TASK PROMPT: Identical copies of all the records below are needed.

Extracted records:
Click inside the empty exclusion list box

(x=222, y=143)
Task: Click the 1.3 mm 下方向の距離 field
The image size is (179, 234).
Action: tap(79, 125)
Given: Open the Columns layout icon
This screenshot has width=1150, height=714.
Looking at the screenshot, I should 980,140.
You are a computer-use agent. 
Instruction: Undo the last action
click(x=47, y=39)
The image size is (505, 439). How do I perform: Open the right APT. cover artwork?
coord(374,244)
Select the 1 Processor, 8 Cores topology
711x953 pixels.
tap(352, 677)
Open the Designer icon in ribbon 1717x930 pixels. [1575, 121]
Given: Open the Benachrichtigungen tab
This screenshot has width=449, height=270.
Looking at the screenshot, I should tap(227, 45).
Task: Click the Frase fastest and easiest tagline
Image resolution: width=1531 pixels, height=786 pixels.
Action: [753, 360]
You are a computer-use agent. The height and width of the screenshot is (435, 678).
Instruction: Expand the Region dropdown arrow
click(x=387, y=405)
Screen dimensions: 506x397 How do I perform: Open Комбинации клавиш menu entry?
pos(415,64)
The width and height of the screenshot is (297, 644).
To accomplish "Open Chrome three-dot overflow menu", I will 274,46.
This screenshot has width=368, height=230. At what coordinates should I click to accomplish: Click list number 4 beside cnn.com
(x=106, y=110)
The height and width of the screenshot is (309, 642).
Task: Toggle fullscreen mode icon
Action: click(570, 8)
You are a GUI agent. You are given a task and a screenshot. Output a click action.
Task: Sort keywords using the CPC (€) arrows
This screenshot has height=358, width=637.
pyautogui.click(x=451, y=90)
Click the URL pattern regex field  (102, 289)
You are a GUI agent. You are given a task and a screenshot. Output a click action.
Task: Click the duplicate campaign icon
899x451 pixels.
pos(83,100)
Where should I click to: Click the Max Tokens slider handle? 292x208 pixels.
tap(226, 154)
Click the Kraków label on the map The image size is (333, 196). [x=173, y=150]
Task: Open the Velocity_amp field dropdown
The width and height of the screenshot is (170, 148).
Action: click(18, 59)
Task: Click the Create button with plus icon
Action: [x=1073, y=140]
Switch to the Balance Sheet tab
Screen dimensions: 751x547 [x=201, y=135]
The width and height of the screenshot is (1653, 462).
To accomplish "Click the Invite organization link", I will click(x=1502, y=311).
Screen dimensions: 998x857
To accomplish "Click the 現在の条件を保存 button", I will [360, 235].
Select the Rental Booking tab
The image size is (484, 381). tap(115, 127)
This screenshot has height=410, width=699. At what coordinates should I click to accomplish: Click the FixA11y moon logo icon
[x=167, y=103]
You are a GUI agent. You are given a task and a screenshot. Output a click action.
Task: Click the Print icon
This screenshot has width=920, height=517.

SOLVED EXERCISE:
Click inside the empty exclusion list box

(x=222, y=143)
Task: Click the 1.3 mm 下方向の距離 field
The image size is (179, 234).
Action: tap(79, 125)
Given: Open the Columns layout icon
This screenshot has width=1150, height=714.
Looking at the screenshot, I should 980,140.
You are a computer-use agent. 
Instruction: Undo the last action
click(x=47, y=39)
The image size is (505, 439). How do I perform: Open the right APT. cover artwork?
coord(374,244)
Select the 1 Processor, 8 Cores topology
711x953 pixels.
tap(352, 677)
Open the Designer icon in ribbon 1717x930 pixels. [1575, 121]
Given: Open the Benachrichtigungen tab
This screenshot has width=449, height=270.
Looking at the screenshot, I should tap(227, 45).
Task: Click the Frase fastest and easiest tagline
Image resolution: width=1531 pixels, height=786 pixels.
Action: [753, 360]
You are a computer-use agent. The height and width of the screenshot is (435, 678).
Instruction: Expand the Region dropdown arrow
click(x=387, y=405)
Screen dimensions: 506x397 How do I perform: Open Комбинации клавиш menu entry?
pos(415,64)
The width and height of the screenshot is (297, 644).
To accomplish "Open Chrome three-dot overflow menu", I will 274,46.
This screenshot has width=368, height=230. At what coordinates should I click to accomplish: Click list number 4 beside cnn.com
(x=106, y=110)
The height and width of the screenshot is (309, 642).
Task: Toggle fullscreen mode icon
Action: click(570, 8)
You are a GUI agent. You are given a task and a screenshot. Output a click action.
Task: Sort keywords using the CPC (€) arrows
This screenshot has height=358, width=637.
pyautogui.click(x=451, y=90)
Click the URL pattern regex field  (102, 289)
You are a GUI agent. You are given a task and a screenshot. Output a click action.
Task: Click the duplicate campaign icon
899x451 pixels.
pos(83,100)
Where should I click to: Click the Max Tokens slider handle? 292x208 pixels.
tap(226, 154)
Click the Kraków label on the map The image size is (333, 196). [x=173, y=150]
Task: Open the Velocity_amp field dropdown
The width and height of the screenshot is (170, 148).
Action: click(18, 59)
Task: Click the Create button with plus icon
Action: [x=1073, y=140]
Switch to the Balance Sheet tab
Screen dimensions: 751x547 [x=201, y=135]
The width and height of the screenshot is (1653, 462).
To accomplish "Click the Invite organization link", I will click(x=1502, y=311).
Screen dimensions: 998x857
To accomplish "Click the 現在の条件を保存 button", I will [360, 235].
Select the Rental Booking tab
The image size is (484, 381). tap(115, 127)
This screenshot has height=410, width=699. At what coordinates should I click to accomplish: Click the FixA11y moon logo icon
[x=167, y=103]
You are a GUI agent. You are given a task and a screenshot. Output a click action.
Task: Click the Print icon
This screenshot has width=920, height=517.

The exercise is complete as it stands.